When a hospital worker told Isobel Prasad she was only a teeny bit Māori, she was reminded of the other kind of ‘special treatment’ dished out to her people in the health system.
She started the conversation off so pleasantly, I couldn’t have guessed she’d end up questioning how Māori I was.
But there I was, visiting my sister at Auckland City Hospital, and listening to a stranger tell me I was only a teeny bit Māori.
She worked there and she approached me.
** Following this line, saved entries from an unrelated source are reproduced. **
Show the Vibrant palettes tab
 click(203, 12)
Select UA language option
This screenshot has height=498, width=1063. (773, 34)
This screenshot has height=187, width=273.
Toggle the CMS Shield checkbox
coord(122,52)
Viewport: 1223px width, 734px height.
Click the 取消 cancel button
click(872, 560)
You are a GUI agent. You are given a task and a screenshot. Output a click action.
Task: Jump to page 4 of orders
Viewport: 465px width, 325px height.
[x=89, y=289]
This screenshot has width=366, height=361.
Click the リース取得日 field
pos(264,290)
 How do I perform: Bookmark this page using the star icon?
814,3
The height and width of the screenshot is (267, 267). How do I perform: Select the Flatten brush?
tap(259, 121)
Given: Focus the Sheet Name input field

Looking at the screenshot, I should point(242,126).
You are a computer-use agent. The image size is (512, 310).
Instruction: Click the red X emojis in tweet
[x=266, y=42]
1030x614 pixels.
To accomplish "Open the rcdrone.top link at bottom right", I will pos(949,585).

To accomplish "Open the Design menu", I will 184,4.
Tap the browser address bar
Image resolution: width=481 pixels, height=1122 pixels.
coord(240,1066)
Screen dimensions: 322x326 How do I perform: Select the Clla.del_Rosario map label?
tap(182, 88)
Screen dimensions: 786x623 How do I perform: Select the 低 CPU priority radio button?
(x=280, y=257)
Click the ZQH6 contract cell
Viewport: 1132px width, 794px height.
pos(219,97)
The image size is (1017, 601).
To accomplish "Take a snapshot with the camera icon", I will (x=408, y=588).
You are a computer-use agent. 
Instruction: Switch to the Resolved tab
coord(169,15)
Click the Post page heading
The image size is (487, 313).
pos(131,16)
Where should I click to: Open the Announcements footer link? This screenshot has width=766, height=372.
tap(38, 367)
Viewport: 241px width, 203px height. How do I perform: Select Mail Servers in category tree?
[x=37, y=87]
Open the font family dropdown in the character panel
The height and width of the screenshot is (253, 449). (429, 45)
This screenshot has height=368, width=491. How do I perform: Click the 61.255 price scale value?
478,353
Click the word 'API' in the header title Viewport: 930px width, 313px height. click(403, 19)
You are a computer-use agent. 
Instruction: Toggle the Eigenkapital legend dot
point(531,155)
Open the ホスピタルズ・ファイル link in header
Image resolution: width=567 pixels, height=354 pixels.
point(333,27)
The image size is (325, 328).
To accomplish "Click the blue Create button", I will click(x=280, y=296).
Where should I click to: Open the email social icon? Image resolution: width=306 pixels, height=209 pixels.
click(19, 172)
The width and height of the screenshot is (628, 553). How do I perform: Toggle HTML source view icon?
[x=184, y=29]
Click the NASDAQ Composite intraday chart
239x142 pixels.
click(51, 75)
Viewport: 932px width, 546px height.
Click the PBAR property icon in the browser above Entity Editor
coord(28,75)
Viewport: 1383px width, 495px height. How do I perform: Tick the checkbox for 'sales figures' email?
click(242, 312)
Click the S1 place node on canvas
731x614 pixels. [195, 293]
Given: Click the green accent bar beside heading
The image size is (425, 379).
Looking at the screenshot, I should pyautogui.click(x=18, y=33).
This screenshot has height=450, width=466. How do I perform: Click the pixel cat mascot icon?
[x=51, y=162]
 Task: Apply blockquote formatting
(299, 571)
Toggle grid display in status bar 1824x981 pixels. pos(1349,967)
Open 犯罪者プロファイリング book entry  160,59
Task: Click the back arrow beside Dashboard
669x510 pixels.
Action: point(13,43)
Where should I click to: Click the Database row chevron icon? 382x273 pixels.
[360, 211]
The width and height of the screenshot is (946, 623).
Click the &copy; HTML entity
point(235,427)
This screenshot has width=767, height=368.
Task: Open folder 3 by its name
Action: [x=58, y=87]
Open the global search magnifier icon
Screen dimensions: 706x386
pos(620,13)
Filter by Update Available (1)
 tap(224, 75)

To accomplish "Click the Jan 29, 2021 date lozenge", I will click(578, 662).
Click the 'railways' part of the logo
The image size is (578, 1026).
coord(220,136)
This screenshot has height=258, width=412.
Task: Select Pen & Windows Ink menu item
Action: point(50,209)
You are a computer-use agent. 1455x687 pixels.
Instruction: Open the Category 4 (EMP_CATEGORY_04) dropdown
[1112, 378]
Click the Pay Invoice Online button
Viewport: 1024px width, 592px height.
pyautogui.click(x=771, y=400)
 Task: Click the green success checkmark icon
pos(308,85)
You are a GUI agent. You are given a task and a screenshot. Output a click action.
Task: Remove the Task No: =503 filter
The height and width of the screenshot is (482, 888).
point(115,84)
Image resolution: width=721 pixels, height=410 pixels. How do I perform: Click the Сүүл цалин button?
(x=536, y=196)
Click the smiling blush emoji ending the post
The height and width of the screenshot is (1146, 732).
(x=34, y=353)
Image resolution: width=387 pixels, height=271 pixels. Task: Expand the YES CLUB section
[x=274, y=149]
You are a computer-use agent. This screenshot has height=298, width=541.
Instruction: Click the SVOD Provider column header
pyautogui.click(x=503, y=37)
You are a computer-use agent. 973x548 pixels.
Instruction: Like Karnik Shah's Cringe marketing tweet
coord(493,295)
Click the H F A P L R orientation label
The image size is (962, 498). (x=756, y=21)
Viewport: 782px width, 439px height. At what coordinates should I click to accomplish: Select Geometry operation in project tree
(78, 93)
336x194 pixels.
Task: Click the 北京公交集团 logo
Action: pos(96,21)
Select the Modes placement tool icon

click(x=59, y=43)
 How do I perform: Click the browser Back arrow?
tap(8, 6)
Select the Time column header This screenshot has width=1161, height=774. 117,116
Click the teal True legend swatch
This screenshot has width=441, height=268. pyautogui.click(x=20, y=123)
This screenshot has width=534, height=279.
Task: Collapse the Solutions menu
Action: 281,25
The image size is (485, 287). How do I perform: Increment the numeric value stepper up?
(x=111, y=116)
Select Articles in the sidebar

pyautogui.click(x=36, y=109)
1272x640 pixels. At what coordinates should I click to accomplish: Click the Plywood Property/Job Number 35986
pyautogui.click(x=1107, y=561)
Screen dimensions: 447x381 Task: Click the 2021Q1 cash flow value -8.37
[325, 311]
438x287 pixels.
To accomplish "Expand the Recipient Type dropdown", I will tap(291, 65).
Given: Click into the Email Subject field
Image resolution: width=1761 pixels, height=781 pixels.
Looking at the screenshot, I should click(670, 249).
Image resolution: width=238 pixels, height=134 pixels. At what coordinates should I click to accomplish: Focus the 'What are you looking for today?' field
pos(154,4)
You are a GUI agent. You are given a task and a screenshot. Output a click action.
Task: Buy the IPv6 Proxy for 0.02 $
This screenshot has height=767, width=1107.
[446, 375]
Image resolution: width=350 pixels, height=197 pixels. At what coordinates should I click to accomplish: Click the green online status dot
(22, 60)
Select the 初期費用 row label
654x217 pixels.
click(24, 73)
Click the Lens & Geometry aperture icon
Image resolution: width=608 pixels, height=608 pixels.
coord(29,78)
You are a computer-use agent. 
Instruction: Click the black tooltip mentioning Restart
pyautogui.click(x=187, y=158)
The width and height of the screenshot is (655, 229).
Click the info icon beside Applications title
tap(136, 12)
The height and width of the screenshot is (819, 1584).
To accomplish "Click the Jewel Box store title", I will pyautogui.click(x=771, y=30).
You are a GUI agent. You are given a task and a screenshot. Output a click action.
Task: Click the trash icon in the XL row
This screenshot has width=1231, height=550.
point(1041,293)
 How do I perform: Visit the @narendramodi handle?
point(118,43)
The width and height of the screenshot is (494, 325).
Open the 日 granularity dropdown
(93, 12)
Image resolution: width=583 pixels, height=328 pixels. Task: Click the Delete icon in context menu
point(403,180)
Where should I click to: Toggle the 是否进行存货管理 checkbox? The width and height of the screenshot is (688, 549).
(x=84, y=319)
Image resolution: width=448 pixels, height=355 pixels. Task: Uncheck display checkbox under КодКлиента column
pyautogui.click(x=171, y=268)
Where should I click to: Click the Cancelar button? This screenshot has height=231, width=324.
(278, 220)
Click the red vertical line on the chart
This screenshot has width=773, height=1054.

Let’s call her Kaye.
After discussing how long she’d worked at the hospital, she began talking about the “special treatment people of the right colour” receive in the health system.
When I asked her to clarify what she meant, she said she was speaking about the “special treatment” she believes Māori receive.
Being Māori and Fijian-Indian, I’m no stranger to racist and ignorant comments, but I felt myself shrink into my seat as she lectured me on my supposed “privilege”.
With a knot forming in my stomach, I thought of all of the whānau members I’d lost, who had struggled to navigate a health system built against them.
My 40-year-old cousin to bowel cancer, my two uncles to heart attacks in their 40s, an aunty to breast cancer.
Kaye then went on to question my whakapapa Māori.
“You’re just a teeny bit Māori. There are no full-blooded Māori left, so you’ll only have a little bit in you,” she said.
I don’t base my Māoritanga off my blood quantum - to me, it’s irrelevant - and yet my heart started racing. Heat rose through my body and sweat settled on my forehead. I wondered what to say, how to defend myself and my people to a person who seemed to have no idea how I felt.
I left the hospital as soon as I could, the crisp winter air hitting me as I made it through the doors.
“Phew, I’m finally out of there”, I said to myself.
But that relief soon turned to an overwhelming sense of responsibility to speak about my experience in the hope of preventing it happening to others.
The weight of it felt as heavy as an elephant on my shoulders.
There’s been a lot of talk recently about the “special treatment” Māori and Pasifika receive in the health system, especially surrounding the new equity adjuster waitlist tool for surgery.
It’s a tool which Māori leaders, iwi and communities hope will help address some of the shortfalls in our health system, which research shows continues to fail us.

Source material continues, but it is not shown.